An urban perspective of the pandemic in Panama
José Antomio De Gracia

Abstract
The following essay seeks to highlight the effects of the pandemic on the way we inhabit and build cities. We understand that before the outbreak of the social-health crisis of COVID-19, as in many places in Latin America, Panama was at a time when its urban, social and economic model had entered a phase of exhaustion and is now escalating at an even higher level. The pandemic has revealed the negative effects of urban sprawl, segregation of housing and disappearance of public space that now become an obstacle to controlling the spread of the virus.
Firstly, we analyze the relationship between the pandemic and the urban society; that is, the link between urban life, mainly that of the groups most affected on the outskirts of the city, with the new dynamics of everyday life in the midst of the complicated panorama that we face now. To this we add a few considerations on the effect of excessive centralization on the form of government that has left many cities in the world,
including Panama City, with little capacity for response.
Additionally, we understand that, in a society that needs to maintain physical distance on the street, the Panama City metropolitan area is not prepared to fulfill this task after decades of urban policies oriented towards the private vehicle. Emergency actions in public space by Panamanian municipal offices and local assemblies have been scarce or non-existent. Despite this, some initiatives of tactical urbanism have emerged trying to respond to the pandemic, and we compare them with other previous interventions to understand if they have been carried out as a process where the benefit is for the communities.
Furthermore, due to recent news against it in some international media, we address the controversy of the density of cities from a theoretical perspective and with current data to understand its relationship with the spread of the virus in Panama. The result of the research suggests that the problem does not lie in high density, but in the overcrowding of the houses and in the lack of urban accessibility in the most remote neighborhoods. All this is born from the construction of a city where segregation and territorial inequalities prevail. In this way, the consolidation of public space and access to better housing together with the redefinition of the current city are objectives that would have served to confront a pandemic that arrives without warning.
Keywords
center-periphery; COVID-19; density, inequality; public space; overcrowding; proximity; tactical urbanism.

-------

## PROBLEM:
Please answer these questions on the abstract about the pandemic in Panama:
1. Which three negative effects does the abstract say the pandemic has revealed?
2. Toward what have decades of urban policies in the Panama City metropolitan area been oriented?
3. According to the research result, where does the problem lie instead of in high density?
Nothing in the rows is needed.

## AVAILABLE DATA:
-------

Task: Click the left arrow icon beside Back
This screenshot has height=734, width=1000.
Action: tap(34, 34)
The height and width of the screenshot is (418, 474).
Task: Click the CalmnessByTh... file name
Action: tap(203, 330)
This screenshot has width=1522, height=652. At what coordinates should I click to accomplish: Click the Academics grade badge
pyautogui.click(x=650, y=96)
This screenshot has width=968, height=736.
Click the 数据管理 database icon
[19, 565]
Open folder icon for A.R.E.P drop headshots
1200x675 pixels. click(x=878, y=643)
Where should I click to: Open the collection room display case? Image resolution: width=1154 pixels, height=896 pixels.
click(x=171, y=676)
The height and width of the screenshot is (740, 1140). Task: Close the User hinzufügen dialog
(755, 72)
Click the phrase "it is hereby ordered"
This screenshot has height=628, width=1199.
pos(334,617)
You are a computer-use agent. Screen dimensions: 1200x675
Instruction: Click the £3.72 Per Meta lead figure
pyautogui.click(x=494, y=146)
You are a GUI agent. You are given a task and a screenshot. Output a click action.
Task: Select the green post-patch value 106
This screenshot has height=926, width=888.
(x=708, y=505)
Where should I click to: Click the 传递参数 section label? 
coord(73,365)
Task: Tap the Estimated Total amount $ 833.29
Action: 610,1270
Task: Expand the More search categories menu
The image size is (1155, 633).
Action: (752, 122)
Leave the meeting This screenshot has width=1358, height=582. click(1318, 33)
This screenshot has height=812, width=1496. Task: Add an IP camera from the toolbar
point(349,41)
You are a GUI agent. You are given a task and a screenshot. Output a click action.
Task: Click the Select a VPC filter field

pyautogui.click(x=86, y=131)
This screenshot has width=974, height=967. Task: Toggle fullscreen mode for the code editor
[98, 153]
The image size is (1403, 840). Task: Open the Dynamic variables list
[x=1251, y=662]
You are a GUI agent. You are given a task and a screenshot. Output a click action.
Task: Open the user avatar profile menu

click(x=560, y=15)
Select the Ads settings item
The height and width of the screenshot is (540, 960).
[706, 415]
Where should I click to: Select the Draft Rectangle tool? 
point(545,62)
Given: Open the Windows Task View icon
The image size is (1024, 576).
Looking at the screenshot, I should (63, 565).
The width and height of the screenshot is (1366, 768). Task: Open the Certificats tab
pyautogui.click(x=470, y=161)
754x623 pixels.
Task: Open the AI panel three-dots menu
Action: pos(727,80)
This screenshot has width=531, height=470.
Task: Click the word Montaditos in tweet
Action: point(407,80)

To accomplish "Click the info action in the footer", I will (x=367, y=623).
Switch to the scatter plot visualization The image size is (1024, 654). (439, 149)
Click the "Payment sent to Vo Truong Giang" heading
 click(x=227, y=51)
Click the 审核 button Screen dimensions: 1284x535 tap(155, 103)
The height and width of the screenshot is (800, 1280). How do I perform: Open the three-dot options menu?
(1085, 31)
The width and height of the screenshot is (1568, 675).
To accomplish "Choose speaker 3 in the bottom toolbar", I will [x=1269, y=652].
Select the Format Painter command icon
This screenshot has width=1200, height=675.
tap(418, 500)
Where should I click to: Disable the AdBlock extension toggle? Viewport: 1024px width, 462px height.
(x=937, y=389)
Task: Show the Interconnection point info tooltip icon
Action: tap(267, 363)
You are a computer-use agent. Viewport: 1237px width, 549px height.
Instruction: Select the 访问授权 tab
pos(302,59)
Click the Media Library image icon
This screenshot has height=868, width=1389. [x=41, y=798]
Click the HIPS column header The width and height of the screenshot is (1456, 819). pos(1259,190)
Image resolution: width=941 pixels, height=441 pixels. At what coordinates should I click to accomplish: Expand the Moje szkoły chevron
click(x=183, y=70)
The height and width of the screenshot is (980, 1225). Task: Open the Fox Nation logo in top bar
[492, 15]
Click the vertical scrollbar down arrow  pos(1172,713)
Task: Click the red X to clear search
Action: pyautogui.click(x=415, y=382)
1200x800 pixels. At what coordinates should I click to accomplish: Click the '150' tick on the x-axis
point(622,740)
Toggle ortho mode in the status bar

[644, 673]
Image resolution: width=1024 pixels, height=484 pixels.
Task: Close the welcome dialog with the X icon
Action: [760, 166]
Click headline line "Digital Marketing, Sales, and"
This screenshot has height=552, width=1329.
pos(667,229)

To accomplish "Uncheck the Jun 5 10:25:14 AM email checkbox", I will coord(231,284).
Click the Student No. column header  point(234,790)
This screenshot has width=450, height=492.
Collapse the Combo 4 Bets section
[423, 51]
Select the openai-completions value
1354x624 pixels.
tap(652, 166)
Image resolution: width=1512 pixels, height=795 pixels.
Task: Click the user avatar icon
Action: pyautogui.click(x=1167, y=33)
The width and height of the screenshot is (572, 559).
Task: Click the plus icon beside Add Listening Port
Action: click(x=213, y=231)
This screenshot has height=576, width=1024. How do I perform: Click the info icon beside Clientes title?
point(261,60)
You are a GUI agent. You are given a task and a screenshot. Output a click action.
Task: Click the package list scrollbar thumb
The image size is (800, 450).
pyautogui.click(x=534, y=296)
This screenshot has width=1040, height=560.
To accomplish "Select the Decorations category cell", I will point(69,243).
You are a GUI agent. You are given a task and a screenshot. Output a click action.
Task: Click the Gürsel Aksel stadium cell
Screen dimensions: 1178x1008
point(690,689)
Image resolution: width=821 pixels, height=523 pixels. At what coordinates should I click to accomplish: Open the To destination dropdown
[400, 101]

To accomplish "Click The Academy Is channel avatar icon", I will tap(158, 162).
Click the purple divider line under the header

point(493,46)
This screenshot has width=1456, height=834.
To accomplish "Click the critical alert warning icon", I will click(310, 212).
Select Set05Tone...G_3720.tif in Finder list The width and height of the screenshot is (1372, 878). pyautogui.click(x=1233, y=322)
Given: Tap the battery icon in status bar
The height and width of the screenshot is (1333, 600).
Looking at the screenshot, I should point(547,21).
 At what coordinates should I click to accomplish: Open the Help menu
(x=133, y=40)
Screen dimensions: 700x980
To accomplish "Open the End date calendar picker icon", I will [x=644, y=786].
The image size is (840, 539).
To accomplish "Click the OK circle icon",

-------

## ANSWER SPACE:
1. Urban sprawl, segregation of housing and disappearance of public space.
2. The private vehicle.
3. In the overcrowding of the houses and in the lack of urban accessibility in the most remote neighborhoods.